EXCERPT >>

┌────────

The Immigrants
- Author: Moreno Giovannoni
- Language: English
- Genre: Literary novel
- Publisher: Black Inc
- Publication date: July 2025
- Publication place: Australia
- Media type: Print (Paperback)
- Pages: 304
- Awards: 2026 The Age Book of the Year Awards – Fiction Prize, winner; 2026 Christina Stead Prize for Fiction, winner
- ISBN: 9781760645267

= The Immigrants (Giovannoni novel) =

2025 novel by Moreno Giovannoni

The Immigrants (2025) is a novel written by Australian author Moreno Giovannoni. It was originally published by Black Inc. The novel is also known by its full title of The immigrants : fabula mirabilis, or, a wonderful story.

The novel was the winner of the Fiction Prize at the 2026 The Age Book of the Year Awards, and the 2026 Christina Stead Prize for Fiction at the New South Wales Premier's Literary Awards.

└────────

SOURCE DATA >>
┌────────

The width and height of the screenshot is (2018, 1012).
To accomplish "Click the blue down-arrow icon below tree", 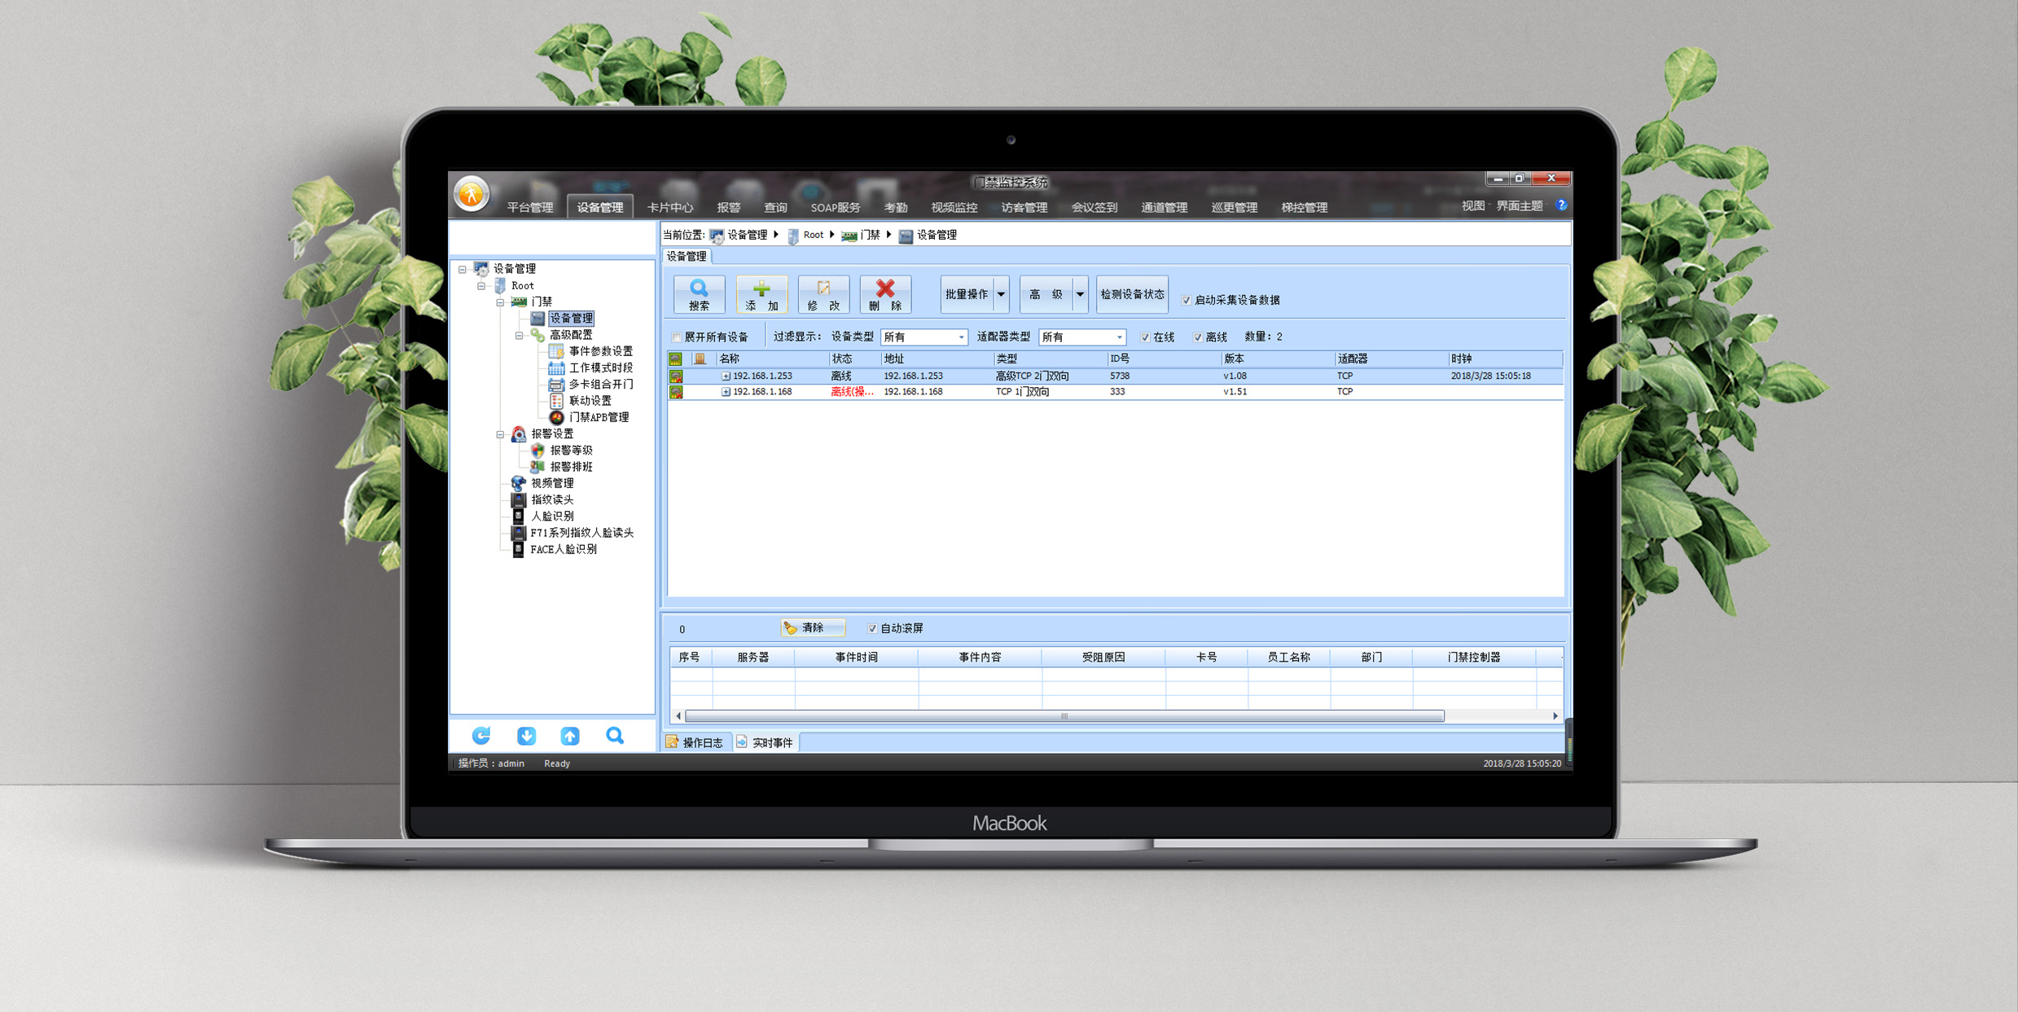I will [526, 737].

└────────

INSTRUCTION 1 >>
In the entry on the novel The Immigrants, what is the book's full title?
INSTRUCTION 2 >>
Pick up the entry on Moreno Giovannoni's novel The Immigrants after its final sentence and keep writing it.

WRITTEN RESPONSE 1 >>
The immigrants : fabula mirabilis, or, a wonderful story

WRITTEN RESPONSE 2 >>
==Plot summary==
The novel follows the story of Ugo, an Italian immigrant to Australia in the 1950s. He arrives in Melbourne without his wife Morena and infant son Moreno, who have stayed behind. A year later the family is re-united in the small, tobacco-growing town of Mitrefò.

The novel is based on the life of the author's family.

==Critical reception==

Geordie Williamson, in a review for The Saturday Paper, notes that the author's vision is a bleak one, "for all its eloquent retrospection".

Reviewing the novel for The Guardian newspaper Joseph Cummins was very impressed with the work: "The Immigrants is an understatedly beautiful book, about a critically important part of Australia’s history and social fabric. The labour and suffering of Moreno’s family and others like them is fittingly remembered, and celebrated, in these pages."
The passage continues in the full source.